Some more careful math in the event of unreasonable large numbers (e.g., replacing an as u32 that wrapped around on large values with .saturating_*() methods).
We now increment SessionCounters::control_packets_received on incoming packets - I think this was just an oversight before?
If we fail to bind an egress socket, the old code would retry every 5 seconds; this code retries every time it has a packet it wants to send. I'm not sure if this is better or worse but it was simpler to implement - happy to discuss.

Some things that I left unchanged but I'm not sure are correct:

Calculations of the "next send" and "recv deadline" timers in the state machine - I left TODO-correctness comments on these with my notes but didn't want to change that behavior as part of a big rework.
Outgoing packets don't populate the local detection_multiplier value (also tagged with a TODO-correctness in the state machine).
We close the egress socket and rebind on any error from UdpSocket::send_to(). Could that leave us in a constant loop of closing/opening sockets if sends are failing for some reason not related to the local socket?
When removing the peer, there's no final sync with the RIB (nor is there in the sync implementation) - I think this means if we remove a peer in the Up state, we'll leave behind a nexthop_shudown of false for that address? I don't know whether this is okay or gets cleaned up by something else.
Should required_min_rx also be a NonZero type? If that gets set to 0 we'll also have a "multiply by 0" in the calculation of the recv deadline.

This PR is only the async implementation with no modifications to the main mgd binary except the change of detection threshold to NonZeroU8 mentioned above.
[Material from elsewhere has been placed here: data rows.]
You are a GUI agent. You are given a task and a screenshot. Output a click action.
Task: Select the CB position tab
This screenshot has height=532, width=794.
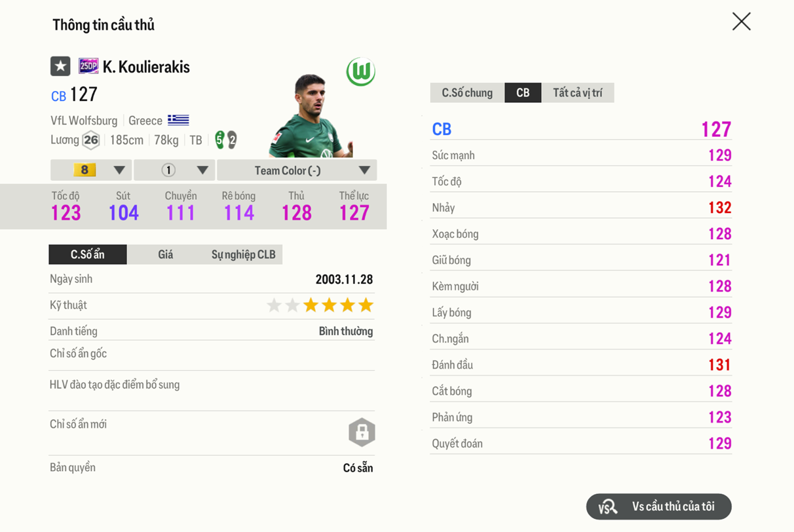click(523, 93)
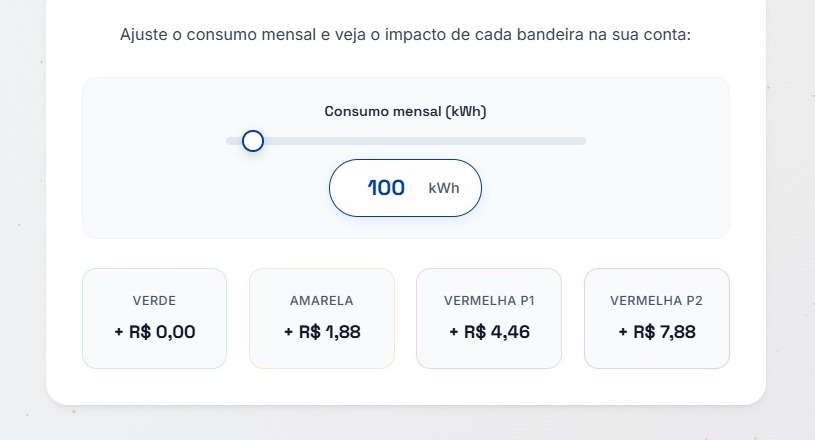
Task: Click the VERMELHA P2 title text
Action: [x=657, y=300]
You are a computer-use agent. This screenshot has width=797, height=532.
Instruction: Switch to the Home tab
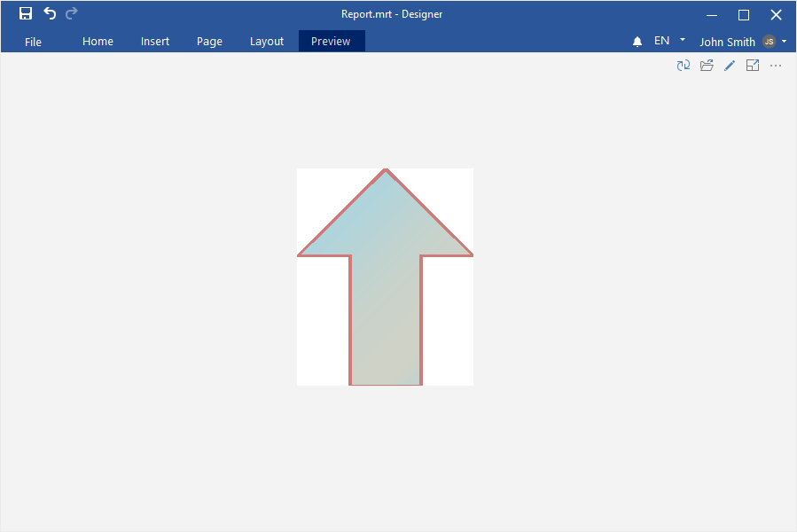coord(98,42)
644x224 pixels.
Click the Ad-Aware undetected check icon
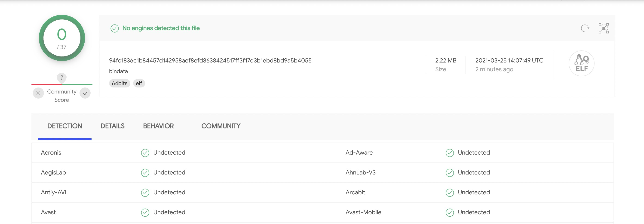click(x=450, y=153)
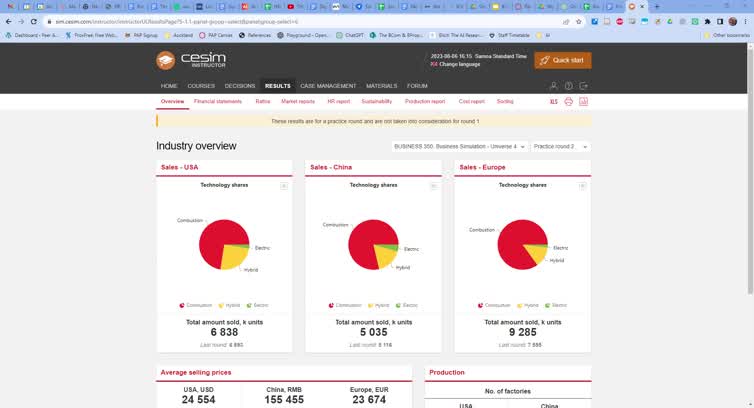Click the help question mark icon
Image resolution: width=754 pixels, height=408 pixels.
569,86
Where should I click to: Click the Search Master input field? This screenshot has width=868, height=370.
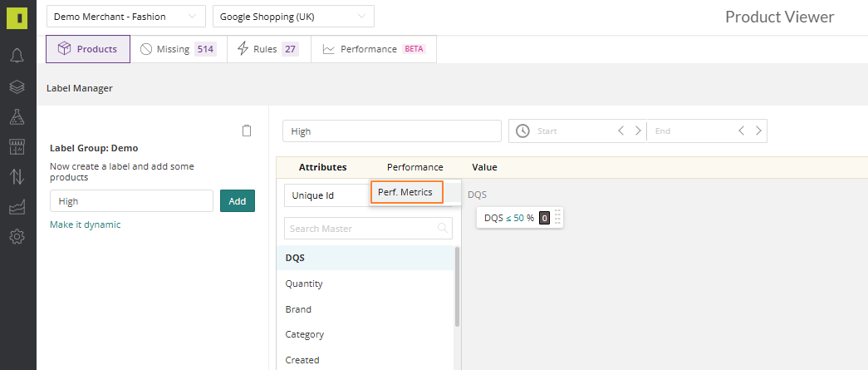point(368,228)
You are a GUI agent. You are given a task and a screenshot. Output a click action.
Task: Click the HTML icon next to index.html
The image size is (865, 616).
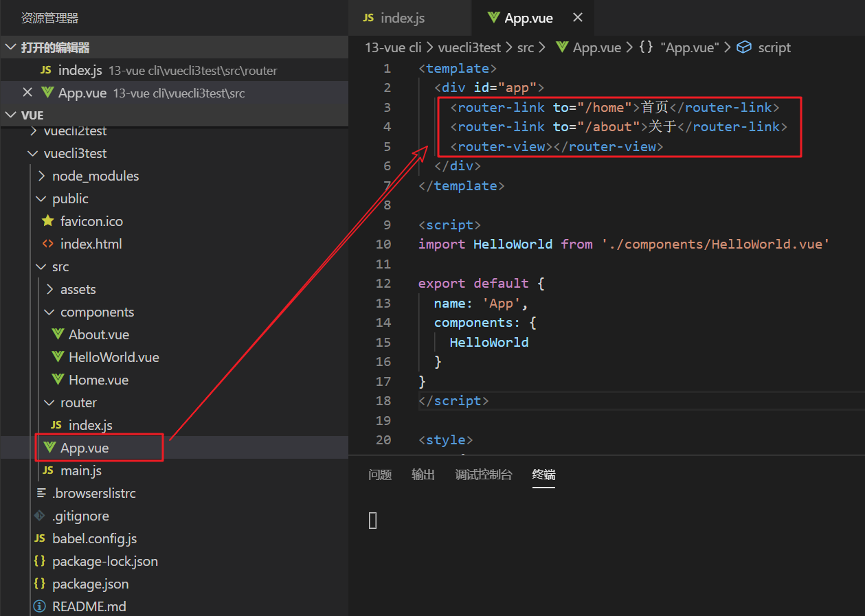click(x=47, y=244)

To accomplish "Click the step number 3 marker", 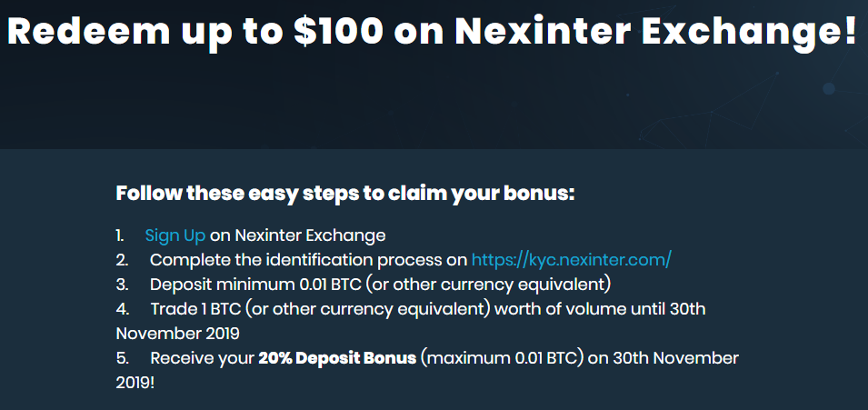I will click(123, 285).
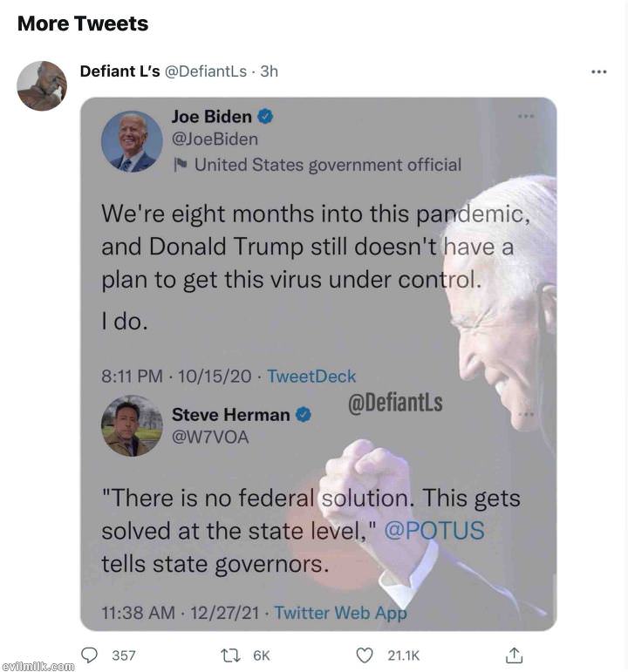Viewport: 628px width, 672px height.
Task: Open Defiant L's profile avatar
Action: [42, 85]
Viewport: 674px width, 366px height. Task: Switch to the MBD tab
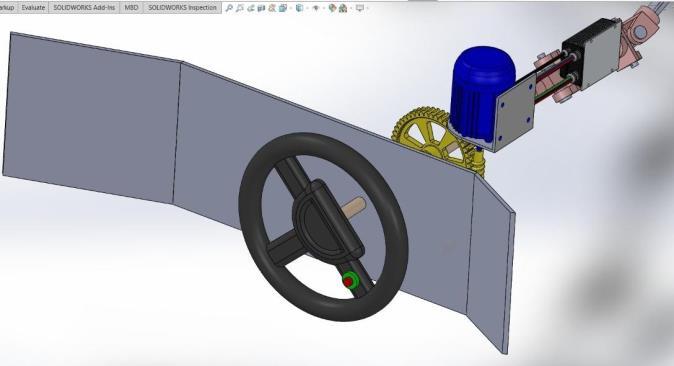131,7
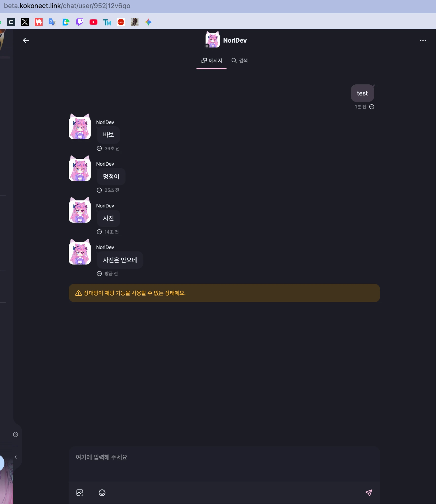Image resolution: width=436 pixels, height=504 pixels.
Task: Click the '사진은 안오네' message bubble
Action: coord(120,260)
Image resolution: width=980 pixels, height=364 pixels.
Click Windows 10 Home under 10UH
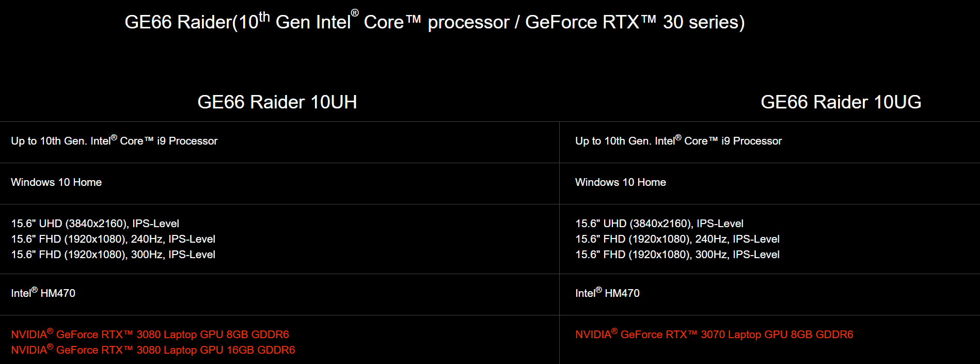(56, 182)
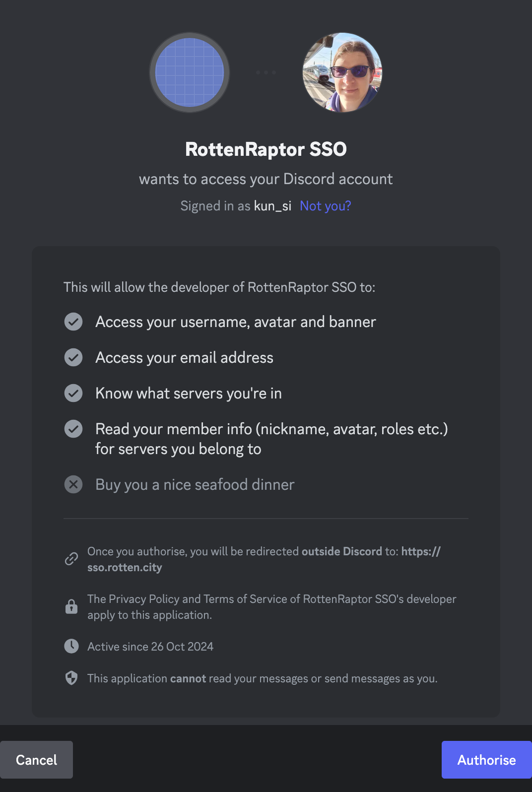Click checkmark for username, avatar and banner
Screen dimensions: 532x792
[x=73, y=322]
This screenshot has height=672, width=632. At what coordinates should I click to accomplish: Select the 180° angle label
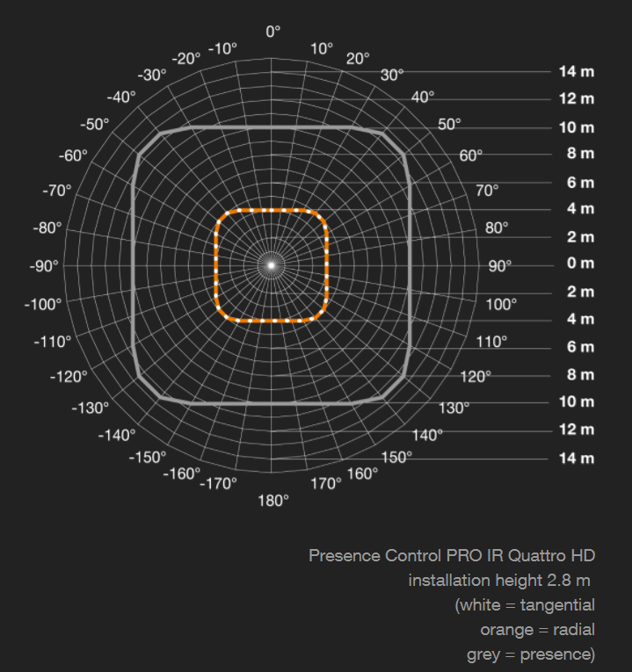(273, 501)
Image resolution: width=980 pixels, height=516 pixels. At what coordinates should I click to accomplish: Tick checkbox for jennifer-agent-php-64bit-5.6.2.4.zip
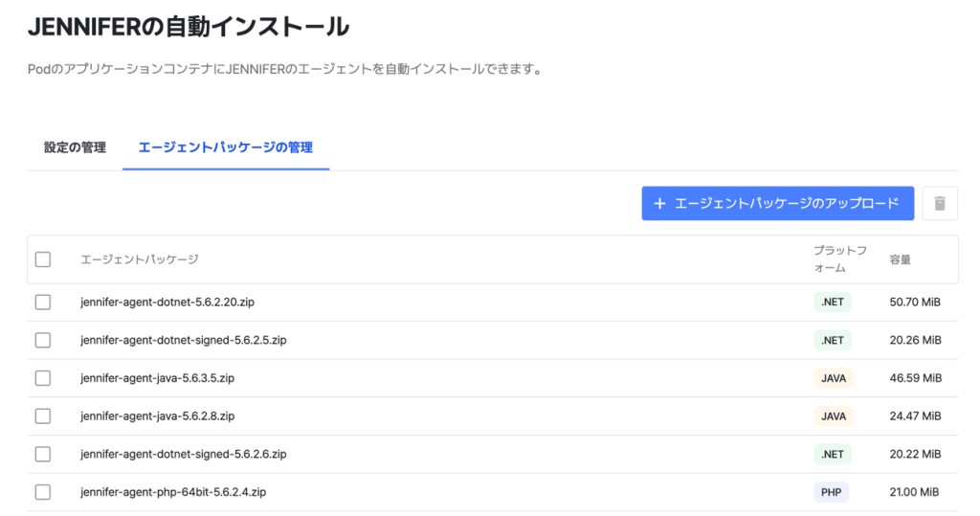tap(43, 492)
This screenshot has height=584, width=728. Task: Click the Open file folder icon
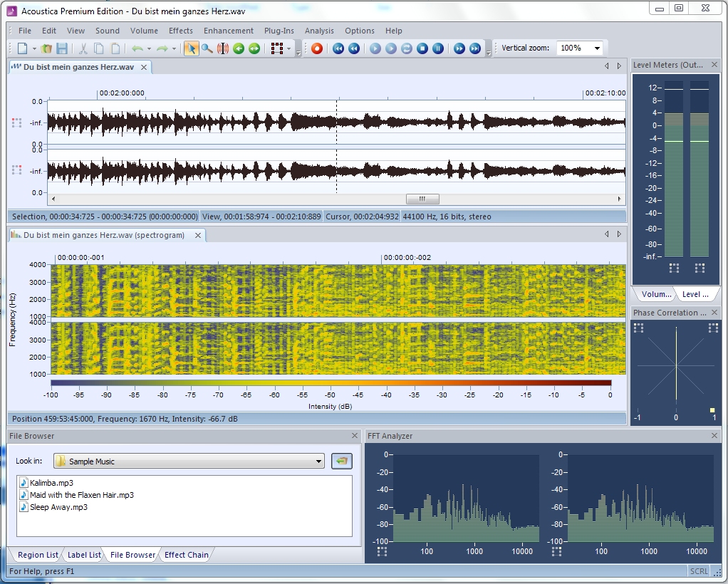click(x=46, y=48)
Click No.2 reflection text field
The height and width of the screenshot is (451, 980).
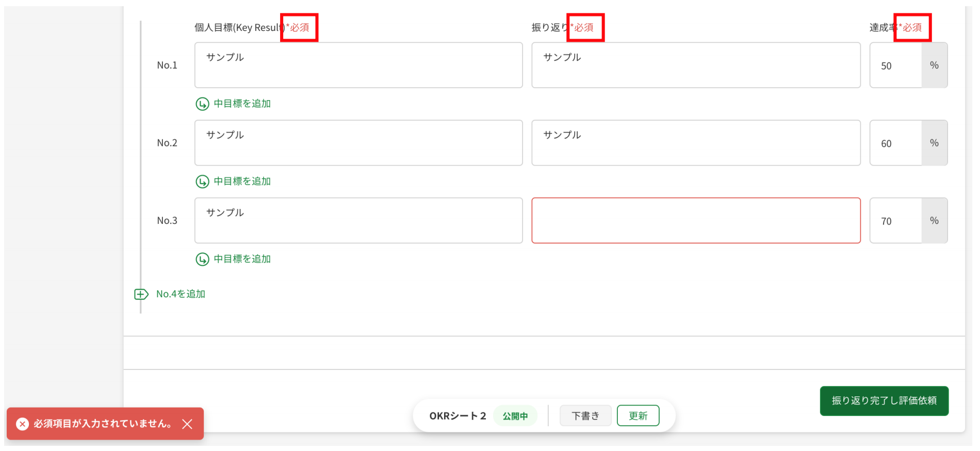(695, 143)
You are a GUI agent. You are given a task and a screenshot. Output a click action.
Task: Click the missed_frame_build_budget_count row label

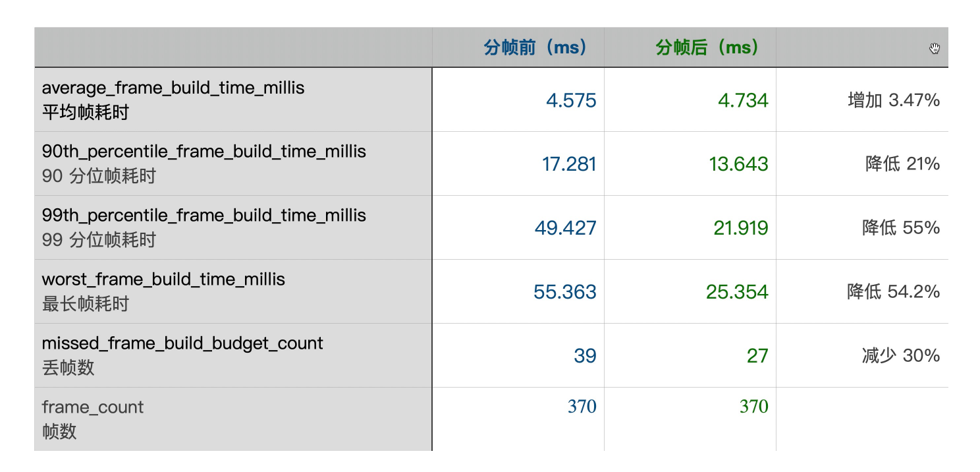(182, 343)
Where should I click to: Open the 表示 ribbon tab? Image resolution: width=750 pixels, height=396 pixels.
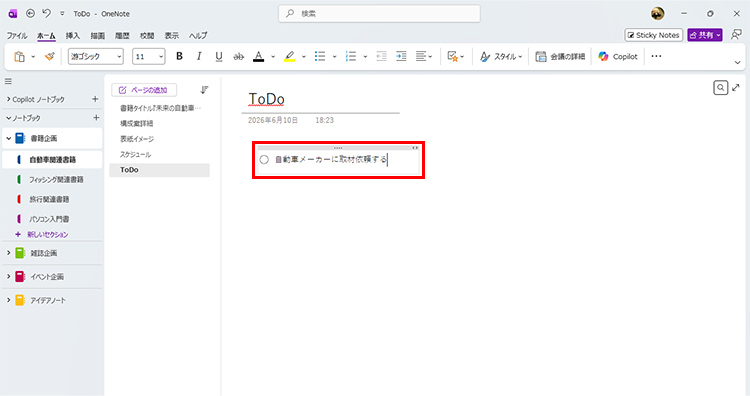pos(172,35)
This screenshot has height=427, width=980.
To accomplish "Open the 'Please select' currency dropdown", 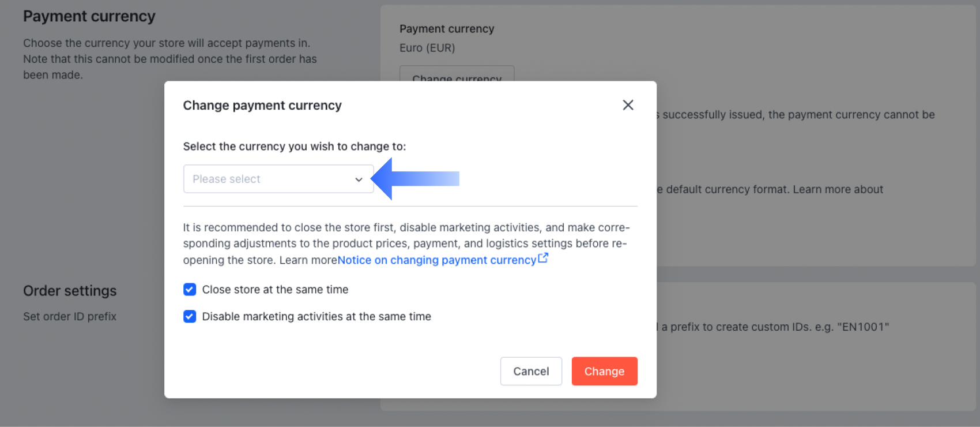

I'll open a second PR that swaps the implementations over.

nicolaskagami

(doing a first pass for now focusing on the state machine)

Overall this looks great! This is exactly the place where the sans-io approach with proptesting is really strong. I see you made many of the same decisions I made when working on a similar project.

I agreed with all your TODO-correctness comments. It seems there are a few features missing from our current BFD implementation, so I wonder what our overall plan is for it.

I added a few suggestions which might be a little tiresome but I'd be more than happy to tackle them.

nicolaskagami · 2026-06-19T14:48:12Z

+    for mut config in configs {
+        // Backwards-compatibility protection: We now reject a detection
+        // threshold of 0 (as required by RFC 5880), but it's possible we
+        // previously persisted a config with such a threshold before adding the
+        // guards that reject them. Bump it up to 1 to ensure we don't panic in
+        // the `unwrap_or_else()` below.
+        if config.detection_threshold == 0 {
+            config.detection_threshold = 1;
+        }


Ideally we would enforce the NonZero detection_threshold in this input type itself so it's unrepresentable (as per "parse, don't validate").

100% agreed, but this bubbles out to the persisted state, which I have no context for so didn't want to change as part of this PR. I'll file an issue that we should push NonZeroU8 out to both rdb and the API?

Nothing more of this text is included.